If the government wants to secure more CCGTs in future auctions, then the best thing to do is simply increase the procurement target further, says Aurora Energy Research executive director Ben Irons: “This is something that we’ve actually been recommending to them for some time. Our view is that capacity is frankly very cheap”. He finds it “surprising” that the government hasn’t therefore decided to buy more.

EnAppsSys founder and director Phil Hewitt says the real issue is that too much existing generation has stuck around: “The only way they could maybe get new CCGTs is to put an emissions cap in on existing stations… That would be the next step.”

He says because of its particular situation Scottish Power’s 1.47GW Damhead Creek is likely to have a price advantage over similar projects and yet was still unable to secure a contract. Scottish Power, having closed its Longannet coal plant in March, has unsurprisingly urged the government to evict coal generation from the Capacity Market via emissions limits, but Hewitt thinks that would be unacceptable in the current political climate.  

Then, there is also the diesel issue. Although the volume of contracts won by known diesel fell sharply – down to 76MW from 650MW last year – a further 474MW was secured by generators which did not disclose their fuel type. Similarly, with demand-side response it is not clear how much of the 1.4GW comes from real demand reduction rather than behind the meter generation, some of which could also be diesel.

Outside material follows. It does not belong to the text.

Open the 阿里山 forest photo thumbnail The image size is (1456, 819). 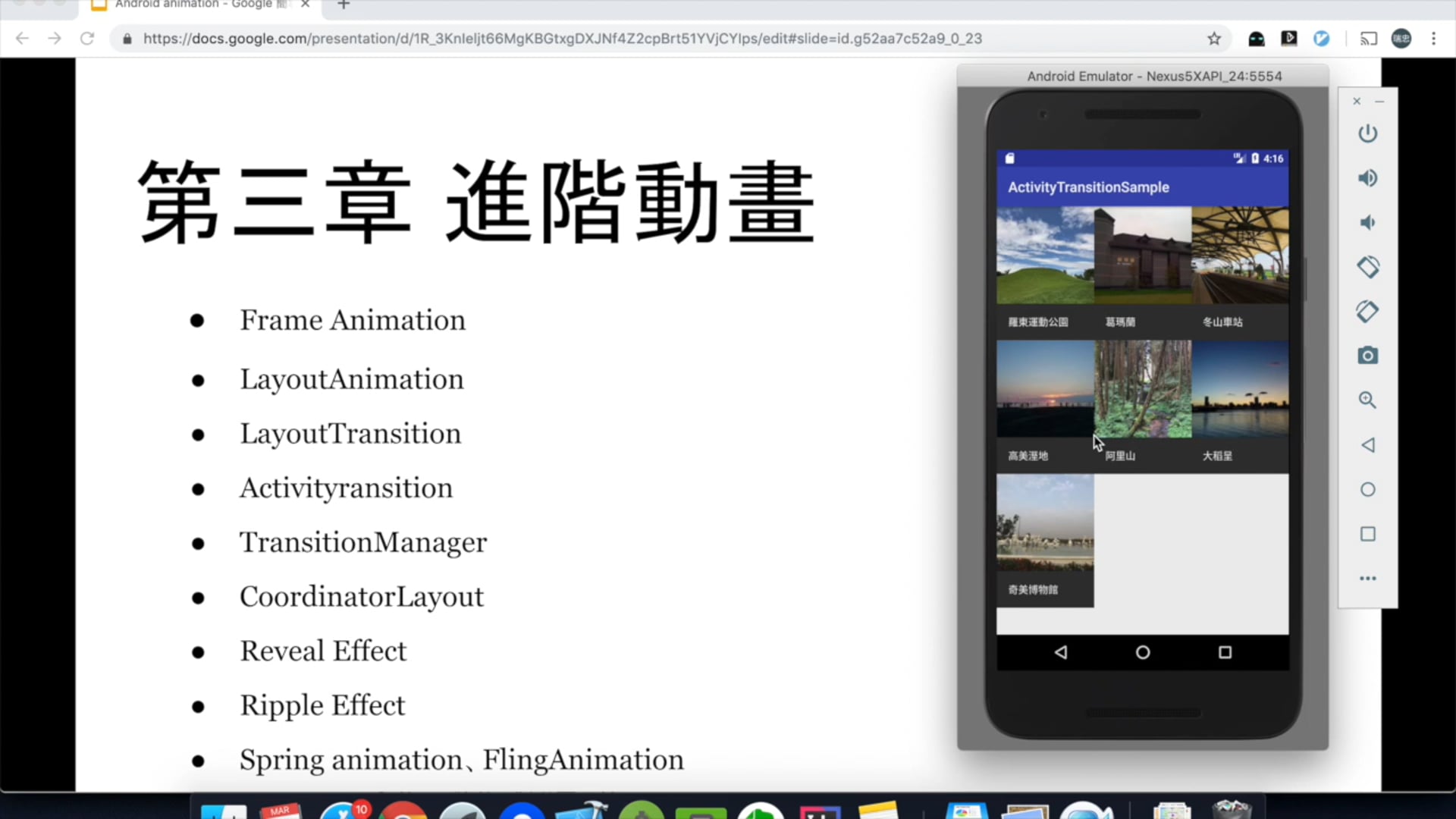1142,389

“When we see gas/diesel as a fuel type that typically means its diesel”, says fellow EnAppSys director Paul Verrill. There are some which will be co-firing both, and those which are solely diesel “might as well put gas/diesel because you’ve got nothing to lose”.

That said, whilst there has been a “trail of development”, he does think this is the last time we’re likely to see diesel in such quantities. Those generators which can meet new emissions limits will be more expensive to build and are likely to face rising fuel prices and reduced embedded benefits.

However, there remains the issue of the potential unintended consequences from the actions yet to be taken by Ofgem and Defra, particularly if they apply to generators which have already secured contracts. 

“We’ve heard a lot of evidence that a number of the peaking plants that won contracts in the first T-4 auction two years ago are actually not going to deliver,” says Aurora’s Ben Irons. “They haven’t officially reneged yet, but given the way triads are going and other market developments, its frankly cheaper to just walk away and pay any penalties than it is for them to deliver an unprofitable project.”

Ministers will still have to do more if they want to secure large numbers of CCGTs in future auctions; whether that’s continuing with the changes being considered by Ofgem and Defra; introducing new emissions limits for existing generation or just simply buying more capacity. These actions will have costs both in terms of the clearing price, but also perhaps security of supply. They will now need to decide how hard they are willing to push.

Note: All capacity figures quoted are de-rated.